NLP Researcher, AI Engineer
I study language models through evaluation, multilingual and multimodal settings, and deployment-grounded NLP systems. Much of my work asks where current evaluations overstate model performance, how behavior shifts across language and culture, and what those patterns tell us about the systems we are building.
// 02 Current Affiliations
June 2025 -- Present
ML Agents Community Lead
Working on large-scale evaluation of LLM reasoning across 50 task categories, with emphasis on LLM-as-judge pipelines and inference design across multiple reasoning strategies.
Sep 2024 -- Present
Researcher
Leading multilingual and multimodal NLP projects including South Asian LLMs, Mantra-14B, regulatory QA, and AI-generated text detection with $20,000+ in grants, with emphasis on model behavior shifts across settings and languages.
June 2025 -- Present
AI Engineer
Building production RAG, OCR, and agentic systems for compliance review, feasibility analysis, and fleet-management workflows, and exploring novel applications of LLMs and vision in operational settings.
// 03 Research Focus
Studying language model behavior, evaluation, and real-world generalization across language, culture, and deployment settings.

// [01]
I work on evaluation as a way to understand language model capabilities and limits, especially when benchmark performance does not translate to actual use.
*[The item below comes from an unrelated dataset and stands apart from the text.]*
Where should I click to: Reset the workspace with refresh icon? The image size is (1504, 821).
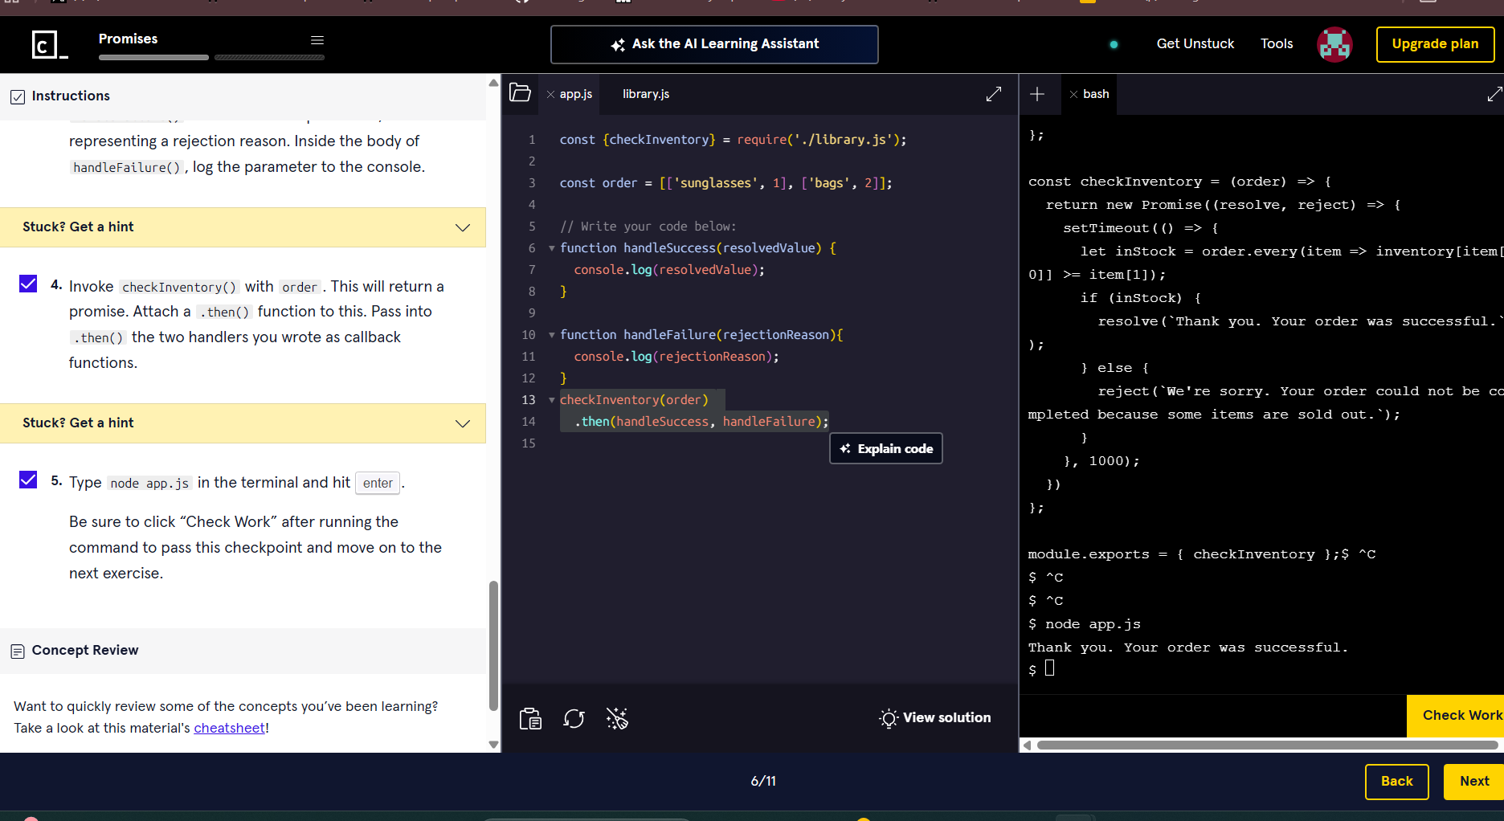point(574,718)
Recent work spans multilingual reasoning, local knowledge, physical commonsense, LLM-as-judge pipelines, and broad-coverage vision evaluation.

// [02]
I often work on how model behavior changes across languages, cultures, and interfaces. This includes multilingual language modeling through SA-LLMs (Ongoing) and Mantra-14B, multilingual machine-generated text detection across 23 languages and 12 generators, and analysis work on cultural representation disparities in vision-language models.
// 04 Featured Work
IJCNLP-AACL 2025 · FindingsWe evaluate how vision-language models represent cultural knowledge across more than 200 countries, showing where current systems still inherit narrow cultural frames.
Jebish Purbey, Ram Mohan Rao Kadiyala, Siddhant Gupta, Srishti Yadav, Suman Debnath, Alejandro Salamanca, Desmond Elliott
I am interested in language models as systems we still do not fully understand. Evaluation, for me, is a way to study behavior, uncover limits, and test whether apparent capability survives real use.